Work item
Give back each line of the data exactly as it reads, minus the pictures.

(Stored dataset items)
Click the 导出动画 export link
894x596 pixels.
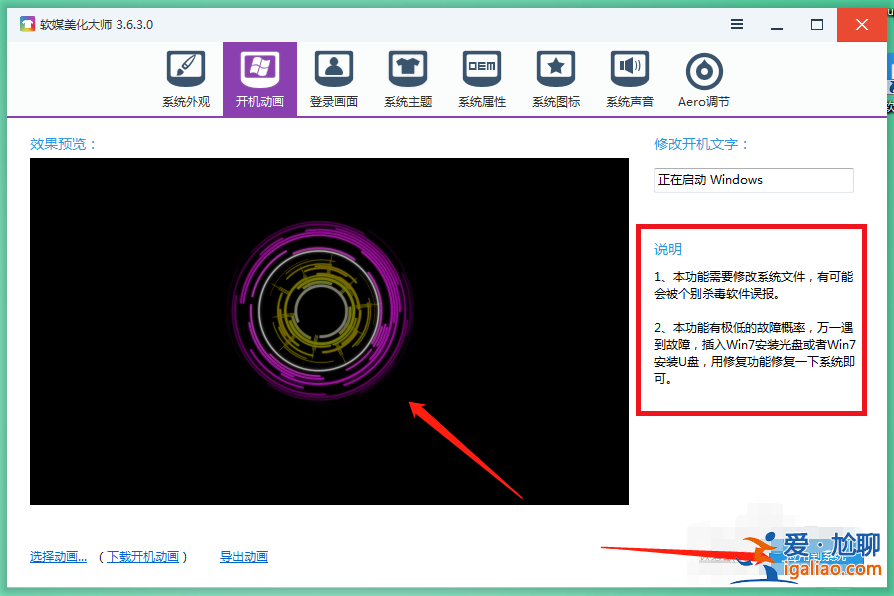pyautogui.click(x=243, y=556)
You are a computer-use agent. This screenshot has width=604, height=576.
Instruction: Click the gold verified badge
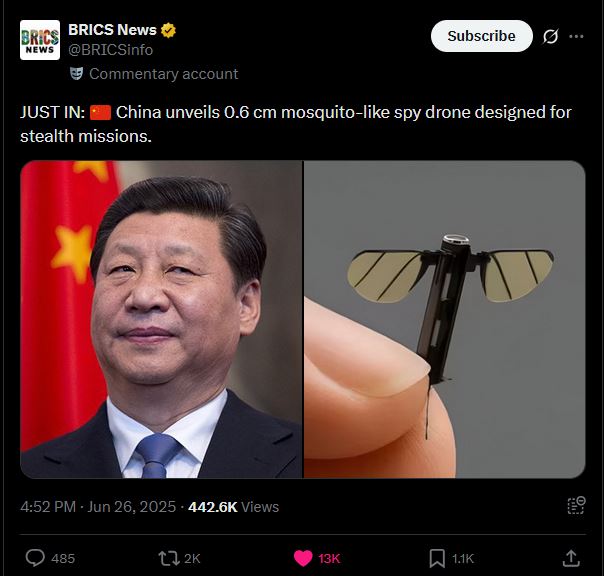point(168,30)
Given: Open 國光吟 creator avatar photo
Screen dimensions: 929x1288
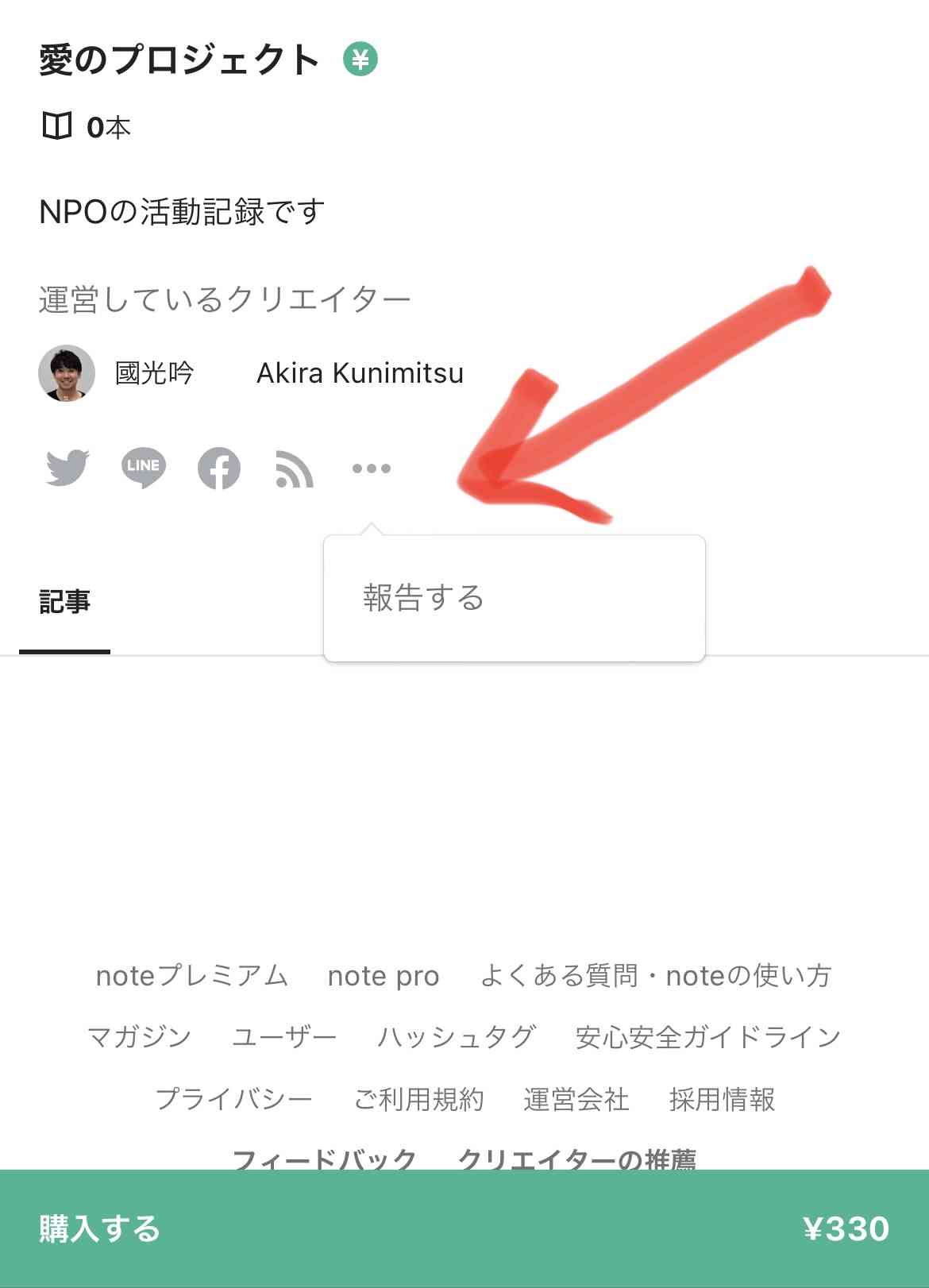Looking at the screenshot, I should click(x=67, y=373).
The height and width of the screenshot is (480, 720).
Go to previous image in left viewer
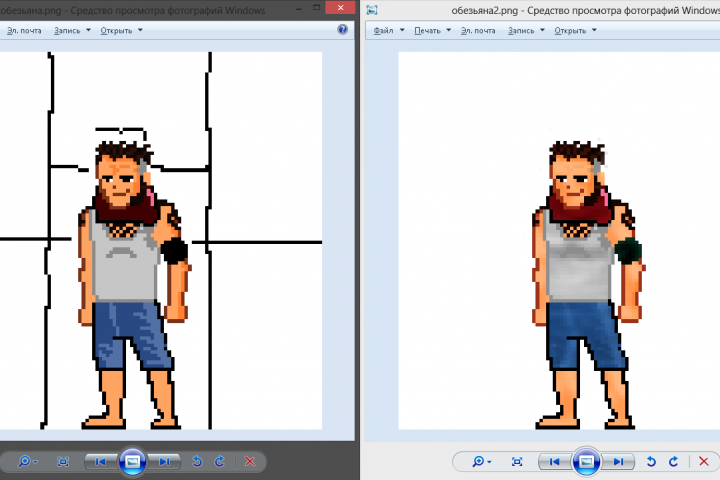(x=101, y=461)
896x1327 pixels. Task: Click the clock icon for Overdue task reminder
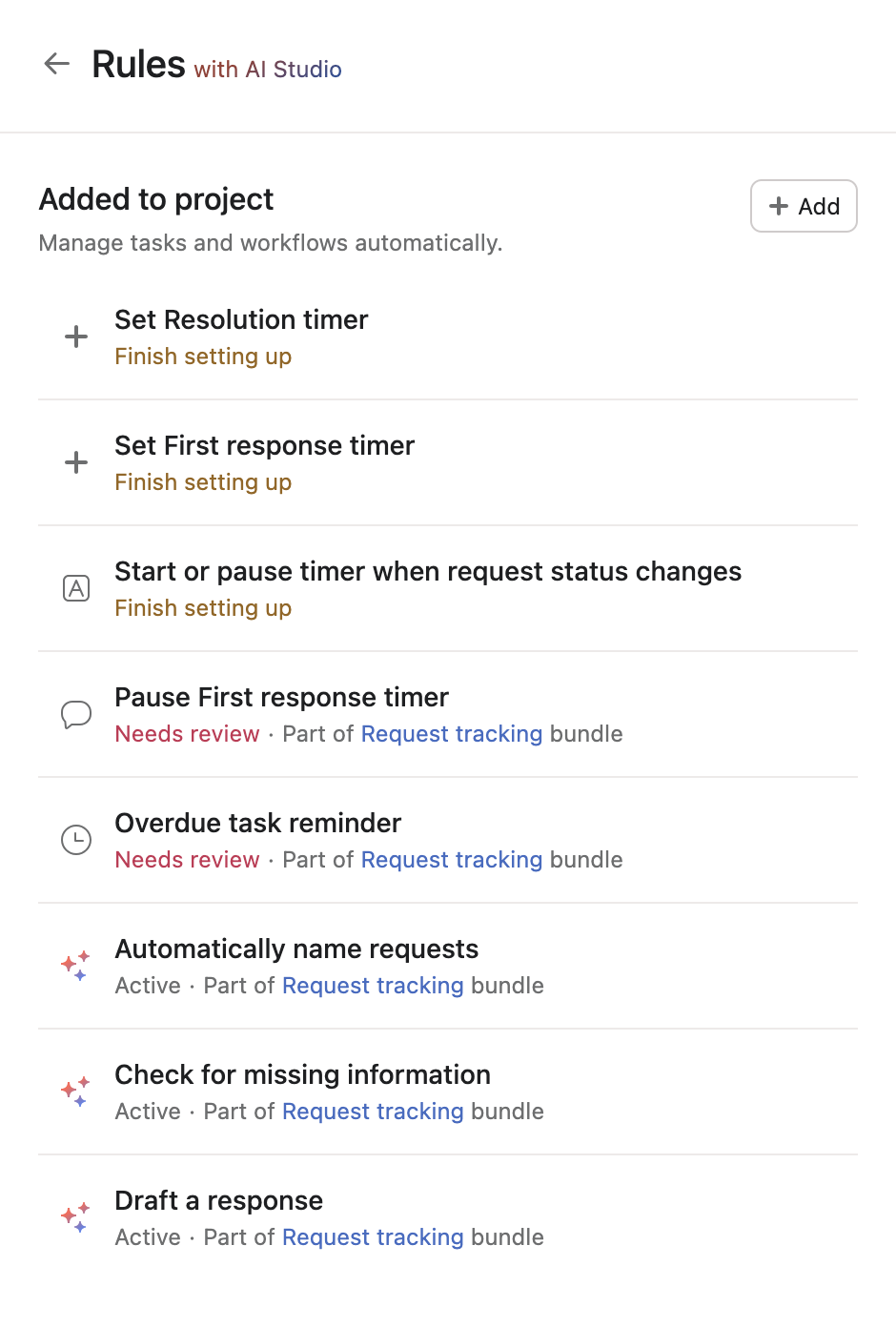76,840
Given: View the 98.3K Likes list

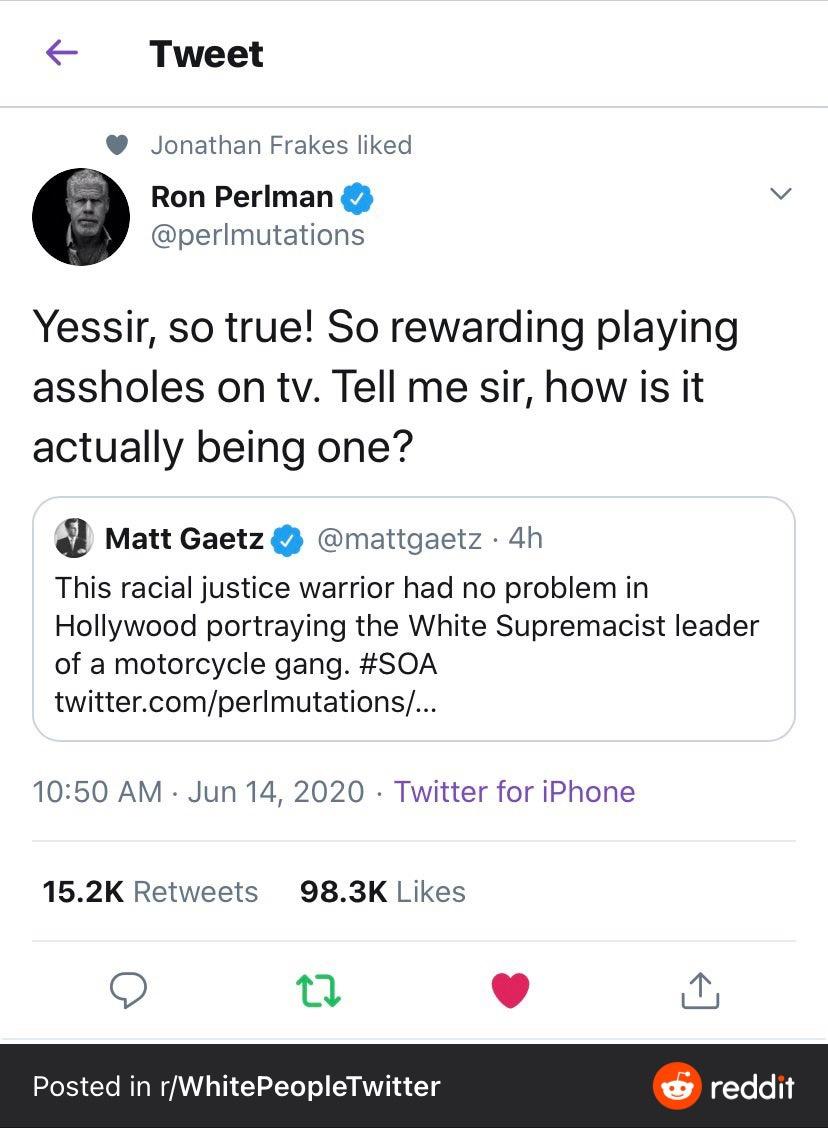Looking at the screenshot, I should click(383, 892).
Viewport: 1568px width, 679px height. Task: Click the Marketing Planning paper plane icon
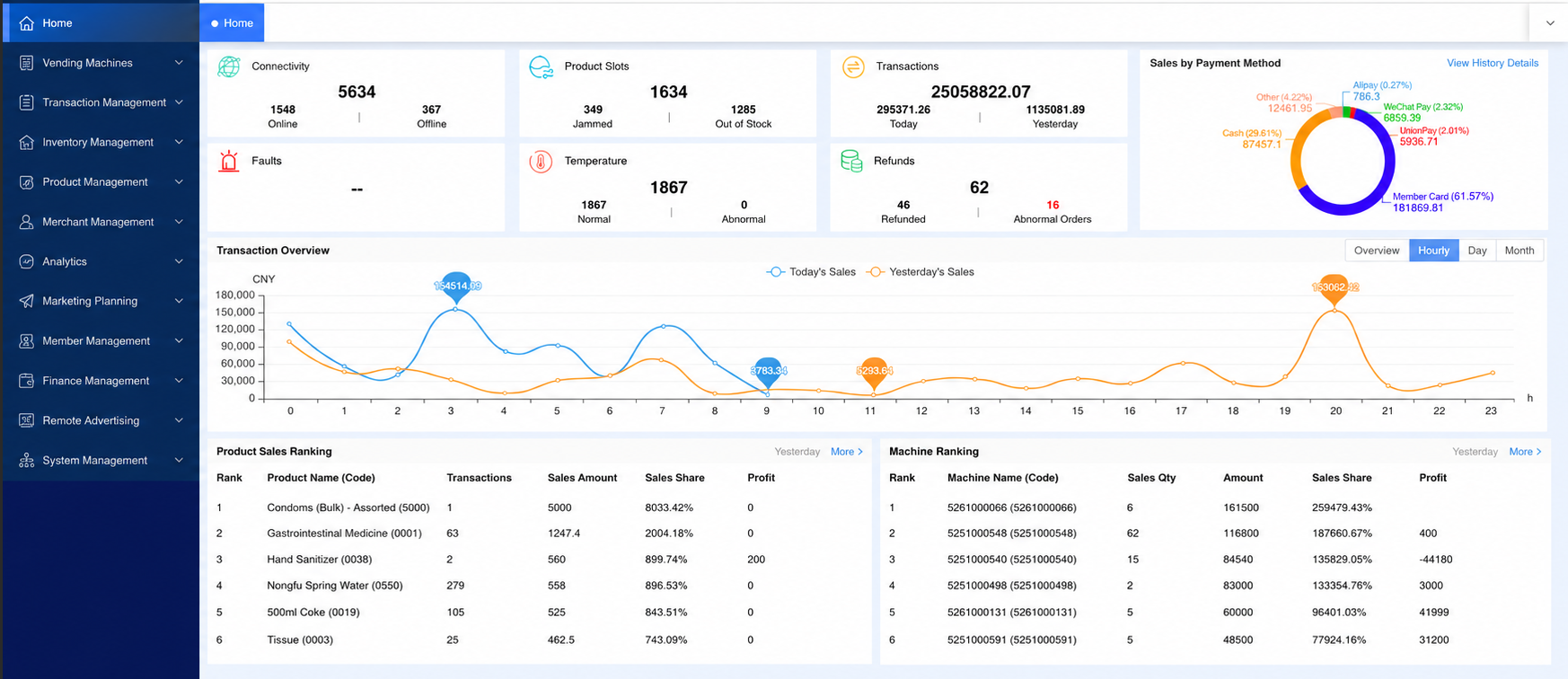[26, 301]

Result
Click the 导出动画 export link
894x596 pixels.
pyautogui.click(x=243, y=556)
You are a computer-use agent. This screenshot has width=604, height=576.
Instruction: Click the gold verified badge
point(168,30)
Given: Open 國光吟 creator avatar photo
Screen dimensions: 929x1288
Looking at the screenshot, I should click(x=67, y=373).
The height and width of the screenshot is (480, 720).
Go to previous image in left viewer
(x=101, y=461)
896x1327 pixels. Task: Click the clock icon for Overdue task reminder
76,840
Given: View the 98.3K Likes list

Looking at the screenshot, I should click(383, 892).
Viewport: 1568px width, 679px height. Task: Click the Marketing Planning paper plane icon
[26, 301]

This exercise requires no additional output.